• **WHAT IS REQUIRED**:
Which lines in the entries below contain the word "should" with case matched exactly? Show each of those lines in full.

= = = = = = =

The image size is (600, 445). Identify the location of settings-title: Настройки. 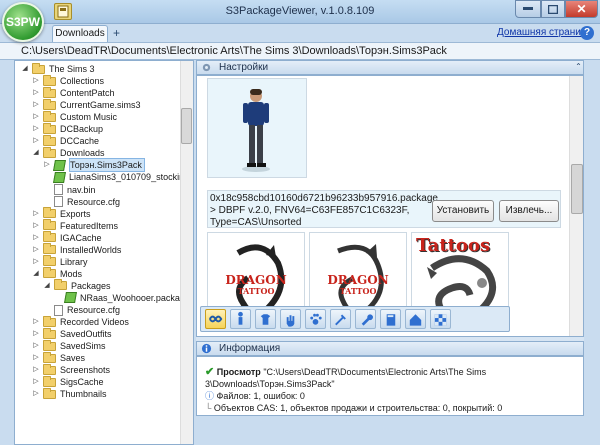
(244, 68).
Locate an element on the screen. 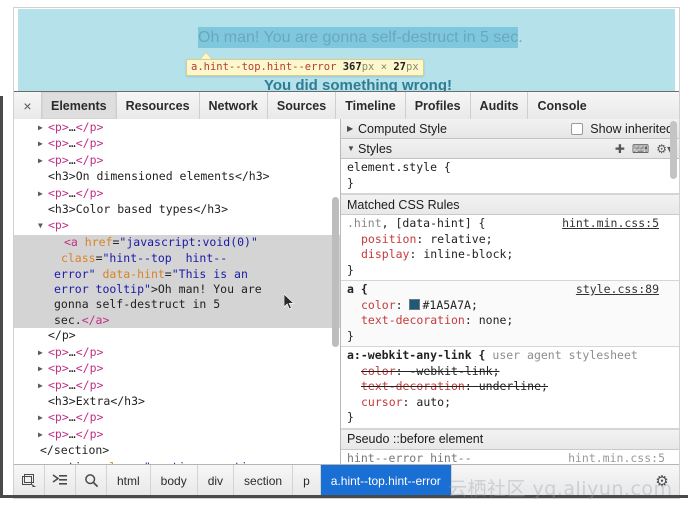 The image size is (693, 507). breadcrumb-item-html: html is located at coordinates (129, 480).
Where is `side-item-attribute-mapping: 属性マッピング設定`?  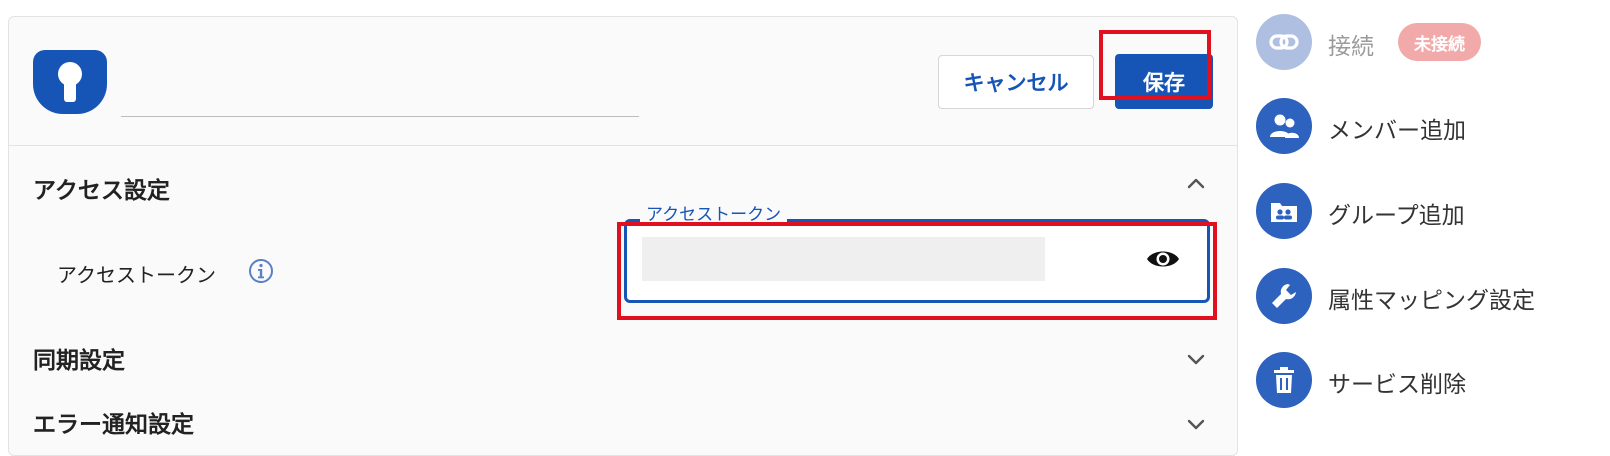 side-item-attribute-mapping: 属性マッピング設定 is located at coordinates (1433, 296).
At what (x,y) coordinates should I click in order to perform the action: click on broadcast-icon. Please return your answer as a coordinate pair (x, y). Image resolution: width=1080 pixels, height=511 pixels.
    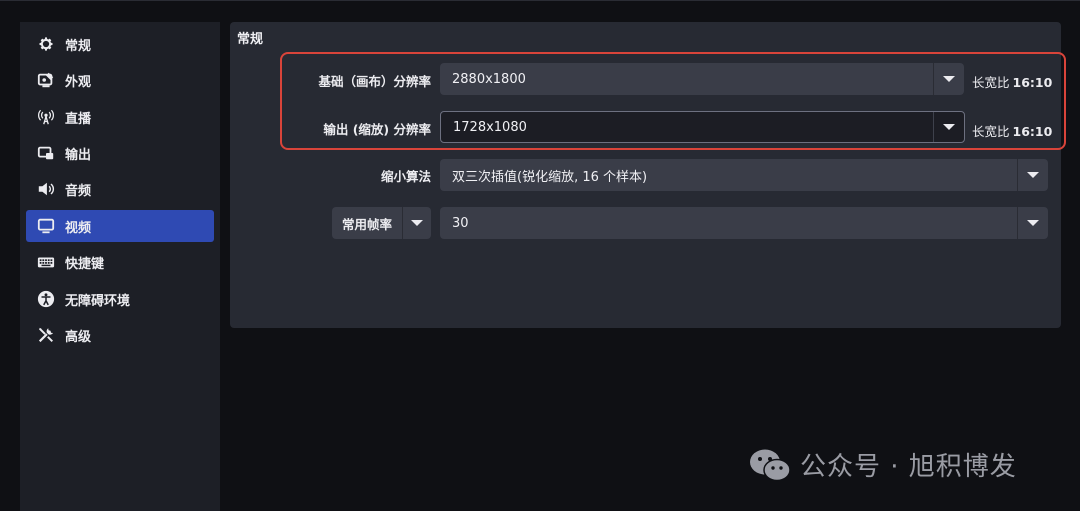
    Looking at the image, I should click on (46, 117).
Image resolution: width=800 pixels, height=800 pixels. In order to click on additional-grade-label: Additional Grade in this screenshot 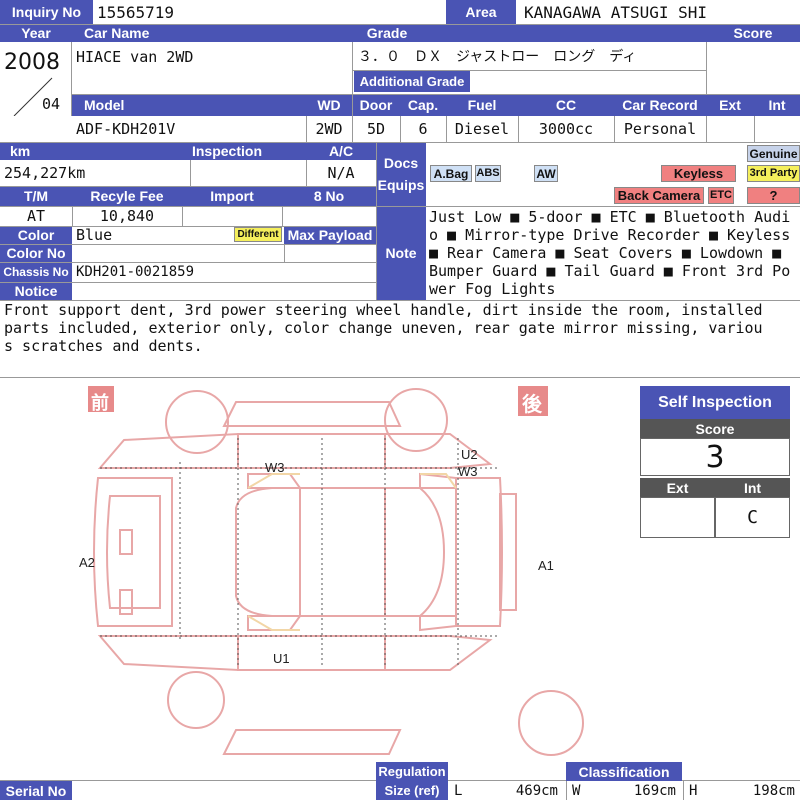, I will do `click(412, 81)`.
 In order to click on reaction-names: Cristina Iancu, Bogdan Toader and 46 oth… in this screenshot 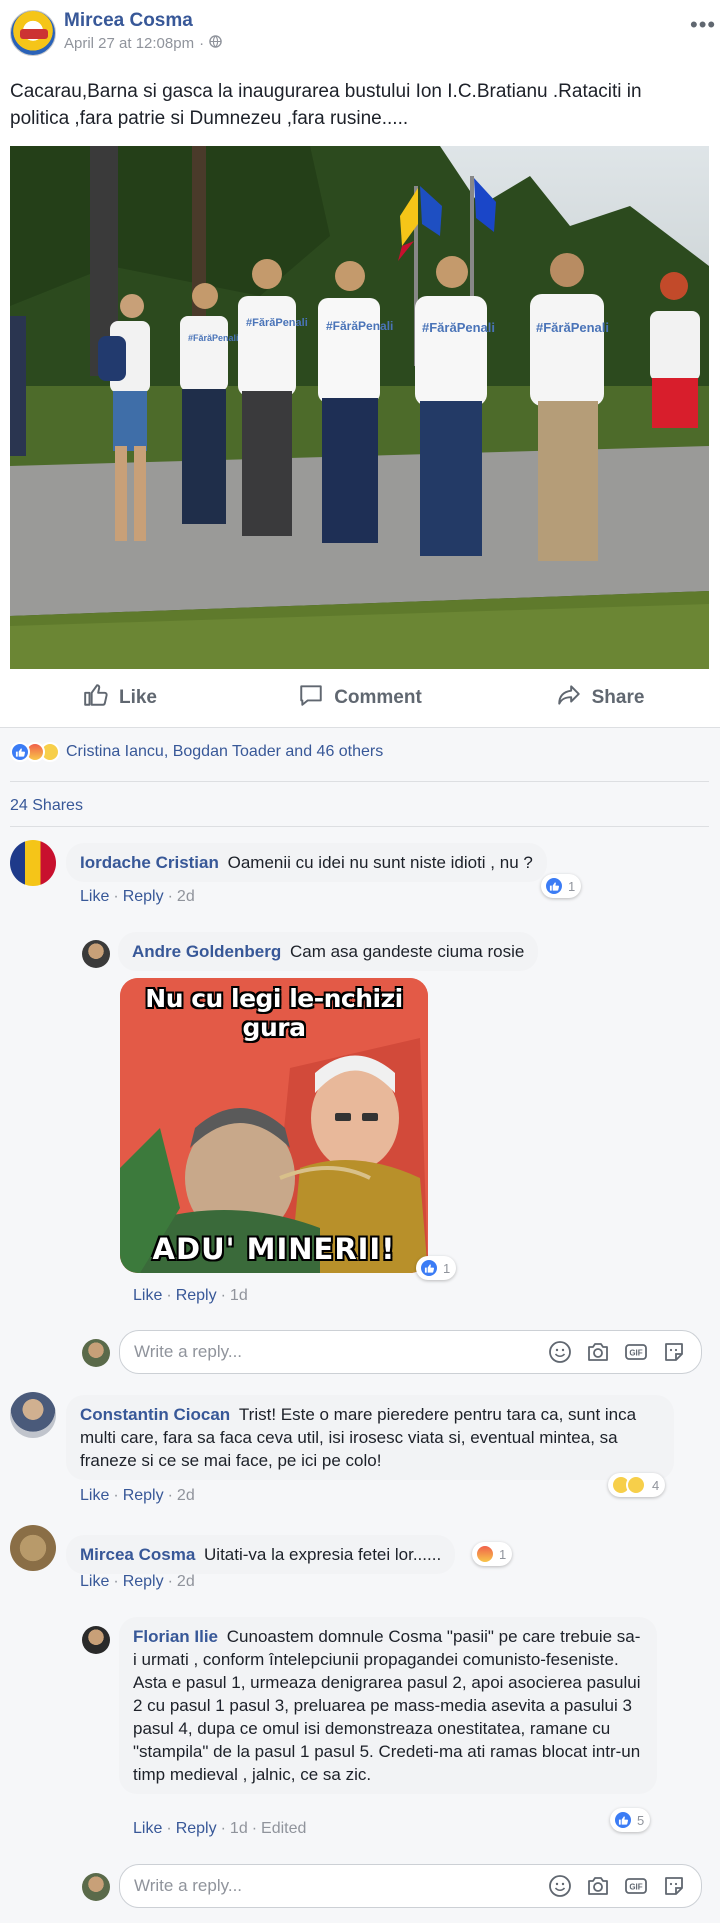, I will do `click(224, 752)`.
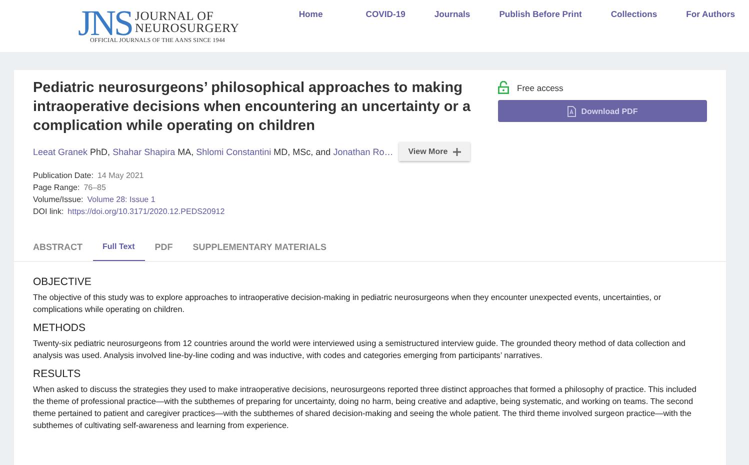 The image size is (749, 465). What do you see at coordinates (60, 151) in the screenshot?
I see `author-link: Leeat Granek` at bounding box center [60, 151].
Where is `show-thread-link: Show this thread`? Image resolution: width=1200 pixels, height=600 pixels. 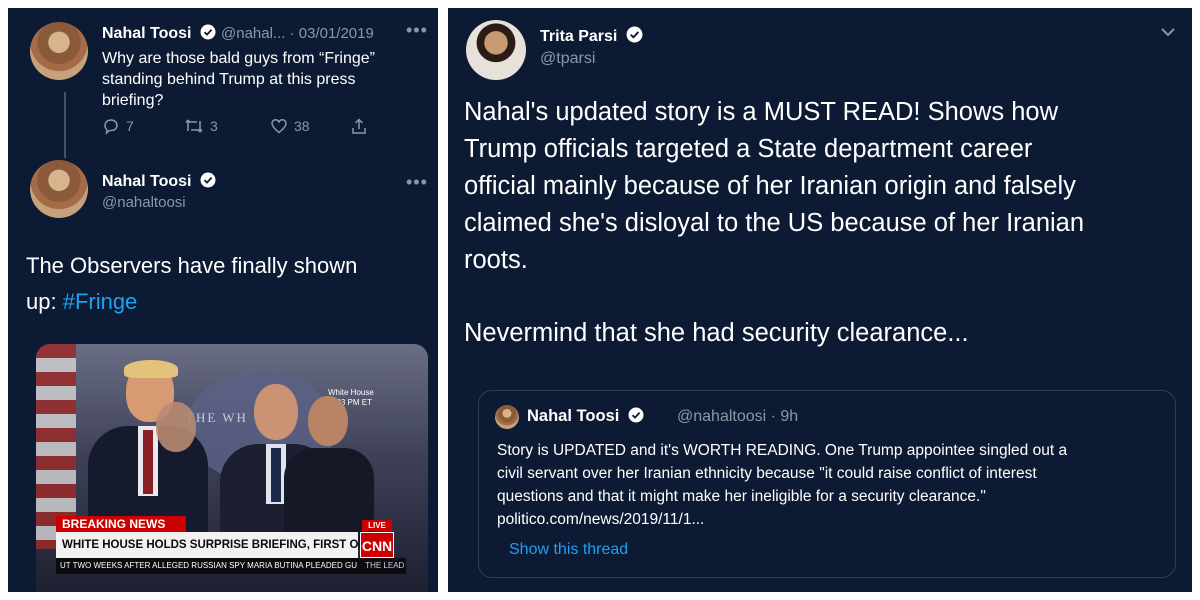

= = = = = = =

• **ANSWER FOR THIS EXERCISE**:
At what (x,y) coordinates should I click in order to perform the action: click on broadcast-icon. Please return your answer as a coordinate pair (x, y). Image resolution: width=1080 pixels, height=511 pixels.
    Looking at the image, I should click on (46, 117).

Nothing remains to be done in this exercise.